» What to produce: Reproduce the rows below, substituting "Goal:" for every occurrence of "Instruction:" and leaving all other text unchanged.

Element and text location data
========

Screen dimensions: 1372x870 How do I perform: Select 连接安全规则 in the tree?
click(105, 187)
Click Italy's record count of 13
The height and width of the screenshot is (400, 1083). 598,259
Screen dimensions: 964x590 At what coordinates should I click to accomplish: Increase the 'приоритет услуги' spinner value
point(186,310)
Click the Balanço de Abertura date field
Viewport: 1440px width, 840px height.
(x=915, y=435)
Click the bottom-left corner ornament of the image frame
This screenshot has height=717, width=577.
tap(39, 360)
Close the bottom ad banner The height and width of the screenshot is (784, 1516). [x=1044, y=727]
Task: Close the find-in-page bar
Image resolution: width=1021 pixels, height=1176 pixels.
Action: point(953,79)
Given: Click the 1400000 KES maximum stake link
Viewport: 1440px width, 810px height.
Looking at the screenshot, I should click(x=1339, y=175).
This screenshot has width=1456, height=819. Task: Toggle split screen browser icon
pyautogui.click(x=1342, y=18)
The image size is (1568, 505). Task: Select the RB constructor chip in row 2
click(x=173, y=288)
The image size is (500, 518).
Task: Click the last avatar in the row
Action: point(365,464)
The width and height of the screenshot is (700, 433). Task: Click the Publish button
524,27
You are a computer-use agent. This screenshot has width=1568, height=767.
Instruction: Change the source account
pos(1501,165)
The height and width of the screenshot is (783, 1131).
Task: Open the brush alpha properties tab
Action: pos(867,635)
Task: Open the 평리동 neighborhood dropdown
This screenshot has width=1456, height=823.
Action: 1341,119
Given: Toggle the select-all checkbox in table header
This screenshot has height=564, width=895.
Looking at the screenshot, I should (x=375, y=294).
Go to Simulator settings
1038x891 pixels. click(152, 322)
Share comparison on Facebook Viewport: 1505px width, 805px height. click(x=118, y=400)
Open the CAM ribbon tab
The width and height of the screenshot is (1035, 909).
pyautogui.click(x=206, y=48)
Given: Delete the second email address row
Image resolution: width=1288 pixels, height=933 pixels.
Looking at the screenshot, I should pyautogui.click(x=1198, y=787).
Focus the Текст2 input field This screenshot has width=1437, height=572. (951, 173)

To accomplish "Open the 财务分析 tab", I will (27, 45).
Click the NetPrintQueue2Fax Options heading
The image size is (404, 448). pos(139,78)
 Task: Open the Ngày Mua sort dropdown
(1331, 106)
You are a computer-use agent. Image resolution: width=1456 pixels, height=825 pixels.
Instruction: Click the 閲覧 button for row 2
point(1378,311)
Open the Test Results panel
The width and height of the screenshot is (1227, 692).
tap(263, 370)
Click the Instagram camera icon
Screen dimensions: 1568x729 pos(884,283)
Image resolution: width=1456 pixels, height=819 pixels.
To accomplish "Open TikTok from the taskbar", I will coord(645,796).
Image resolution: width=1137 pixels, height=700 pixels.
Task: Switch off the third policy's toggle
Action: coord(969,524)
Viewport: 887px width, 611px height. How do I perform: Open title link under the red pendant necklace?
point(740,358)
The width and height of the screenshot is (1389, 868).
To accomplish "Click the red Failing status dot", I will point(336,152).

========

» Problem solution:
Screen dimensions: 1372x870 How do I perform: Select 连接安全规则 in the tree?
click(105, 187)
Click Italy's record count of 13
The height and width of the screenshot is (400, 1083). 598,259
Screen dimensions: 964x590 At what coordinates should I click to accomplish: Increase the 'приоритет услуги' spinner value
point(186,310)
Click the Balanço de Abertura date field
Viewport: 1440px width, 840px height.
(x=915, y=435)
Click the bottom-left corner ornament of the image frame
This screenshot has height=717, width=577.
tap(39, 360)
Close the bottom ad banner The height and width of the screenshot is (784, 1516). [x=1044, y=727]
Task: Close the find-in-page bar
Image resolution: width=1021 pixels, height=1176 pixels.
Action: point(953,79)
Given: Click the 1400000 KES maximum stake link
Viewport: 1440px width, 810px height.
Looking at the screenshot, I should click(x=1339, y=175).
This screenshot has width=1456, height=819. Task: Toggle split screen browser icon
pyautogui.click(x=1342, y=18)
The image size is (1568, 505). Task: Select the RB constructor chip in row 2
click(x=173, y=288)
The image size is (500, 518).
Task: Click the last avatar in the row
Action: point(365,464)
The width and height of the screenshot is (700, 433). Task: Click the Publish button
524,27
You are a computer-use agent. This screenshot has width=1568, height=767.
Goal: Change the source account
pos(1501,165)
The height and width of the screenshot is (783, 1131).
Task: Open the brush alpha properties tab
Action: pos(867,635)
Task: Open the 평리동 neighborhood dropdown
This screenshot has width=1456, height=823.
Action: 1341,119
Given: Toggle the select-all checkbox in table header
This screenshot has height=564, width=895.
Looking at the screenshot, I should (x=375, y=294).
Go to Simulator settings
1038x891 pixels. click(152, 322)
Share comparison on Facebook Viewport: 1505px width, 805px height. click(x=118, y=400)
Open the CAM ribbon tab
The width and height of the screenshot is (1035, 909).
pyautogui.click(x=206, y=48)
Given: Delete the second email address row
Image resolution: width=1288 pixels, height=933 pixels.
Looking at the screenshot, I should pyautogui.click(x=1198, y=787).
Focus the Текст2 input field This screenshot has width=1437, height=572. (951, 173)

To accomplish "Open the 财务分析 tab", I will (27, 45).
Click the NetPrintQueue2Fax Options heading
The image size is (404, 448). pos(139,78)
 Task: Open the Ngày Mua sort dropdown
(1331, 106)
You are a computer-use agent. Image resolution: width=1456 pixels, height=825 pixels.
Goal: Click the 閲覧 button for row 2
point(1378,311)
Open the Test Results panel
The width and height of the screenshot is (1227, 692).
tap(263, 370)
Click the Instagram camera icon
Screen dimensions: 1568x729 pos(884,283)
Image resolution: width=1456 pixels, height=819 pixels.
To accomplish "Open TikTok from the taskbar", I will coord(645,796).
Image resolution: width=1137 pixels, height=700 pixels.
Task: Switch off the third policy's toggle
Action: coord(969,524)
Viewport: 887px width, 611px height. How do I perform: Open title link under the red pendant necklace?
point(740,358)
The width and height of the screenshot is (1389, 868).
To accomplish "Click the red Failing status dot", I will point(336,152).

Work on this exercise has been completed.